# Is the normal mode frequency of harmonic oscillator related to temperature?

It is well known that for an isolated system, the normal mode frequency of a N-body harmonic oscillator satisfies Det(T-$$\omega^{2}$$V)=0. How about a non-isolated, fixed temperature system?
In solid state physics I have learned that in crystal the frequency does not change, but the amplitude of each mode changes. But how about the free energy? Shouldn't the free energy be always at the minimum?
I am confused...
Thanks so much.

Your question is not very clear.
What are T and V in your dispersion relation?

If the system has a given fixed temperature, what would change if it is isolated or not? Why would the normal mode be affected?

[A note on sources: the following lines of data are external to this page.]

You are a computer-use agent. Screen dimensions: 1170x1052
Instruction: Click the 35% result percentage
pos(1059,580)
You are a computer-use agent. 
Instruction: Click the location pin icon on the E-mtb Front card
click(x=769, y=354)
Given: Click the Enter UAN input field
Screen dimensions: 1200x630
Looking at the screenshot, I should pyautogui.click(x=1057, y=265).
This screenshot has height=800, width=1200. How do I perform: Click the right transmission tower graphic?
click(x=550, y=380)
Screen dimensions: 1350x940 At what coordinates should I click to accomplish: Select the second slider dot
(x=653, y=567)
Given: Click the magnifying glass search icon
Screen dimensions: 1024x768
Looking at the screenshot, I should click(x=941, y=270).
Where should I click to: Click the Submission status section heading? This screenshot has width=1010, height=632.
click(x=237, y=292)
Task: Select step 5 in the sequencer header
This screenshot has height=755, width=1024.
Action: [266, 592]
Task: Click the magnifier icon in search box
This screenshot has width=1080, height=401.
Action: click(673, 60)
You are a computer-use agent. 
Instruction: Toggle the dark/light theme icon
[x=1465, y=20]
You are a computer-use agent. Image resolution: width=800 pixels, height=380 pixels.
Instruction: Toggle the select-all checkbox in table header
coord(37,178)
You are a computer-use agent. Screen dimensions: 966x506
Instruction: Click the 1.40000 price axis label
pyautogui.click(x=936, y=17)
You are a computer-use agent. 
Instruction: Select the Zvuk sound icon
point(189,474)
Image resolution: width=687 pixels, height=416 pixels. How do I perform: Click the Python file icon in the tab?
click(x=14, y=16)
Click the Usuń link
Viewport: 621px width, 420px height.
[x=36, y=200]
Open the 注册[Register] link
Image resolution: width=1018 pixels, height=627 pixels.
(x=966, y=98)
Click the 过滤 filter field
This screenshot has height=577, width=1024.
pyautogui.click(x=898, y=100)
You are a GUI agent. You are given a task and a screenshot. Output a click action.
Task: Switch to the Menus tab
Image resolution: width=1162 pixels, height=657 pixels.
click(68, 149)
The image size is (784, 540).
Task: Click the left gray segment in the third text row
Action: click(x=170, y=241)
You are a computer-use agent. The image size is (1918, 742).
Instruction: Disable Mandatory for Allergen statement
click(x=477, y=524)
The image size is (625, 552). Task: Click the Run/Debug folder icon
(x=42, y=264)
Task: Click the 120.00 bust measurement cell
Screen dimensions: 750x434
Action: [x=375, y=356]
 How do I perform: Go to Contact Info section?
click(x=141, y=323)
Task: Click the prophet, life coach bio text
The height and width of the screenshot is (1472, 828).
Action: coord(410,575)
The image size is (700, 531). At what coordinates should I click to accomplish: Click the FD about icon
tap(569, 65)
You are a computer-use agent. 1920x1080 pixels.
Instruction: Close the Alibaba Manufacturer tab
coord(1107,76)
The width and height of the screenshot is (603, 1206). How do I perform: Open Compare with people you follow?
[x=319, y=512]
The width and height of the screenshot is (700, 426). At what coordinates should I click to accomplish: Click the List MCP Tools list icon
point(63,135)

Concerning the free energy. A system at equilibrium, like your collection of oscillators at a given temperature, has already reached the minimum free energy.
How could the free energy be further decreased?
Which parameter/variable could you modify to decrease its free energy?
I see none.

If you collection of oscillators contained two sub-collections each with its own temperature, then the free energy could still decrease when this out-of-equilibrium system would reach equilibrium. This would happen by the system reaching one uniform temperature. This would imply an exchange of energy between the different modes until free energy is minimum (for a fixed total energy).

Remember that the distibution of energy on the different modes is precisely the result of reaching equilibrium with a minimum free energy. However, the modes themselves are not influenced.

Hmm, I see. Your word "distribution of energy on the different modes is precisely the result of reaching equilibrium with a minimum free energy" made me clear. Thanks a lot.